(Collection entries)
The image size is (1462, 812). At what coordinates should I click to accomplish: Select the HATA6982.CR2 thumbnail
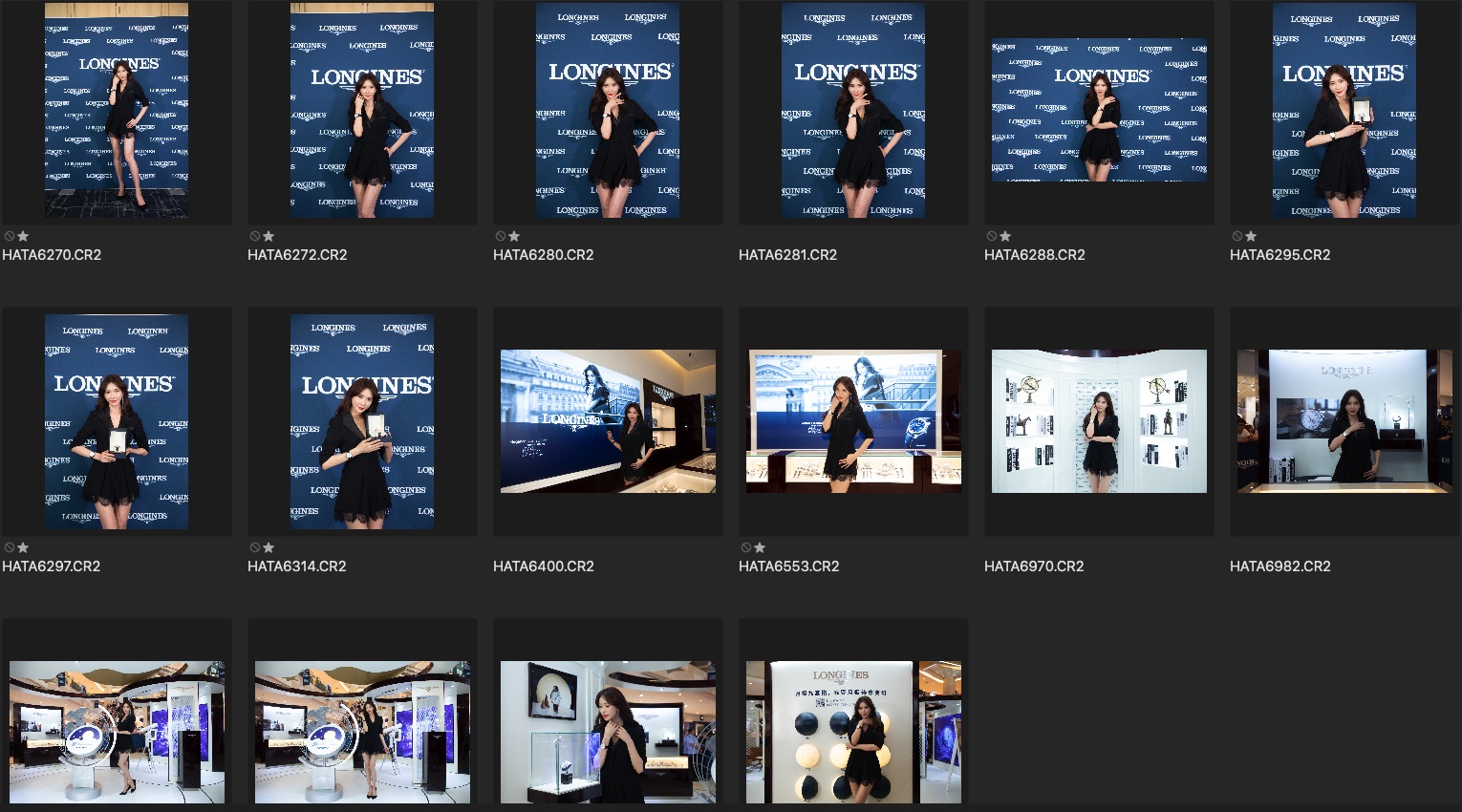(1344, 421)
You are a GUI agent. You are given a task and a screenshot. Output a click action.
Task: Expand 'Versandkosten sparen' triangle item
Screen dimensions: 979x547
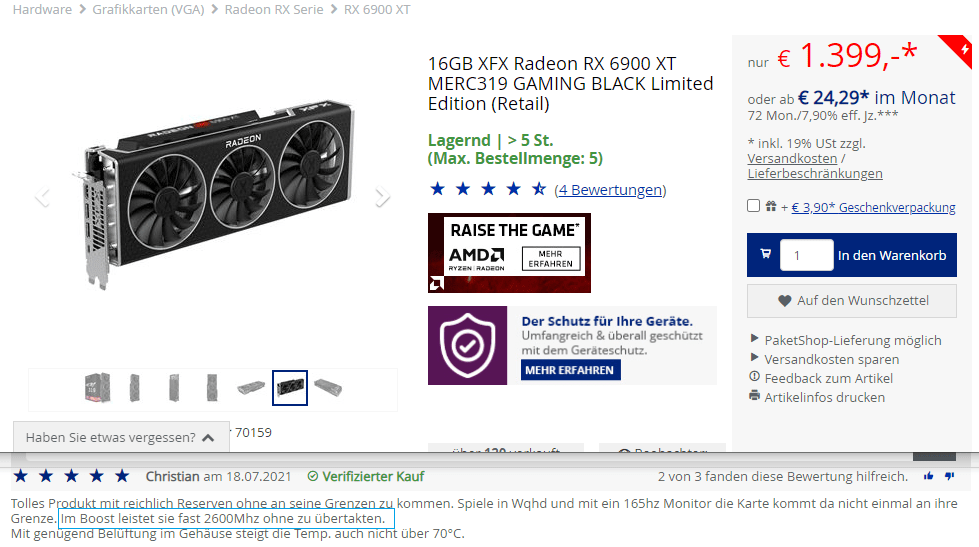tap(754, 358)
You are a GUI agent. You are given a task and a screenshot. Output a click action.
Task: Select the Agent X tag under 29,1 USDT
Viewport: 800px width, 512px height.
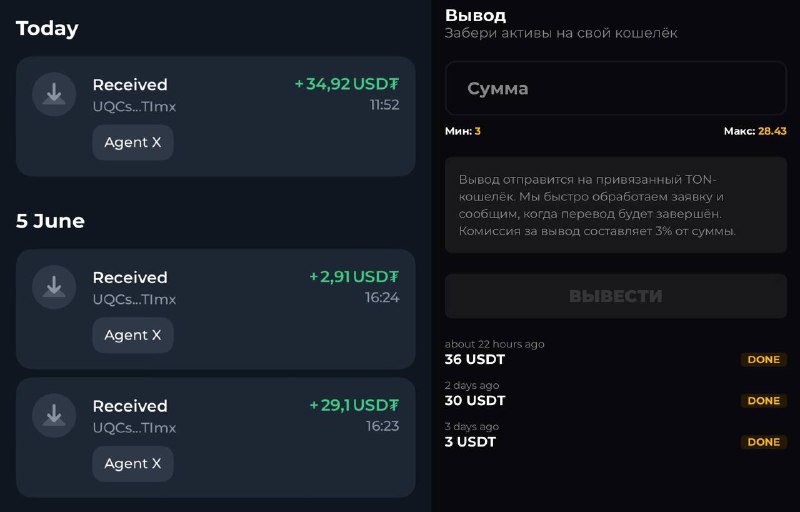[133, 464]
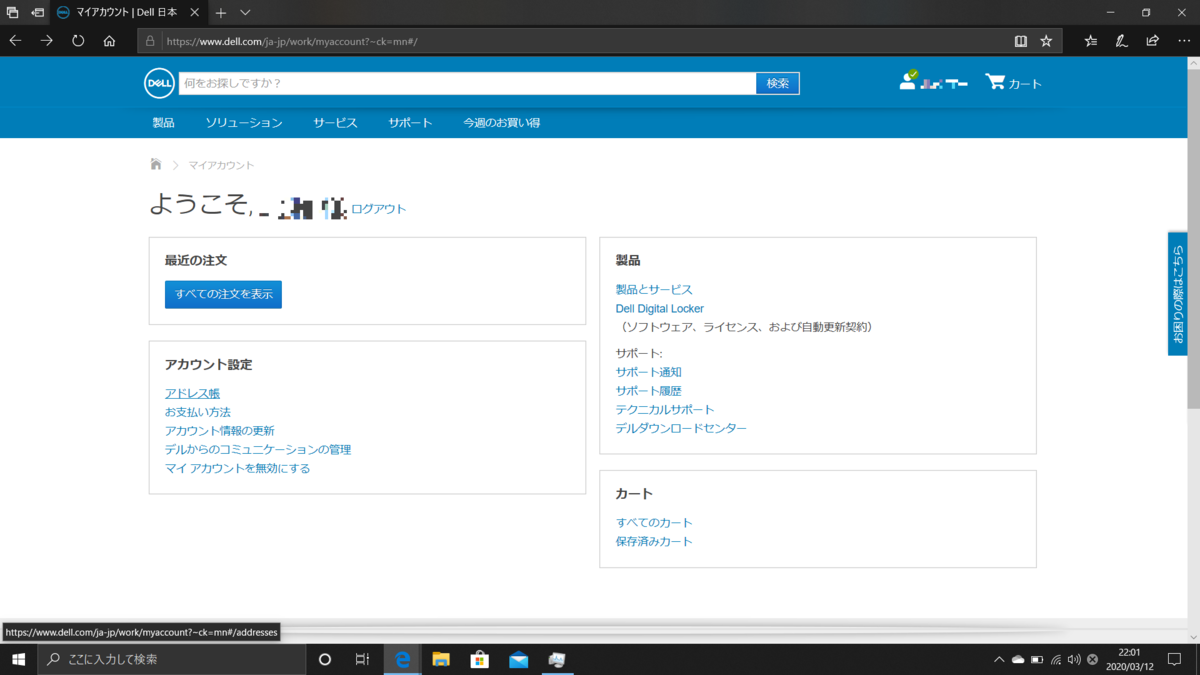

Task objective> Reproduce every record in full. Leave out the images.

Completed exercise>
The image size is (1462, 812). At what coordinates should I click to accomplish: Select the HATA6982.CR2 thumbnail
(1344, 421)
You are a GUI agent. You are given a task and a screenshot. Output a click action.
Task: Expand 'Versandkosten sparen' triangle item
Screen dimensions: 979x547
tap(754, 358)
You are a GUI agent. You are given a task and a screenshot. Output a click action.
Task: Select the Agent X tag under 29,1 USDT
Viewport: 800px width, 512px height.
[133, 464]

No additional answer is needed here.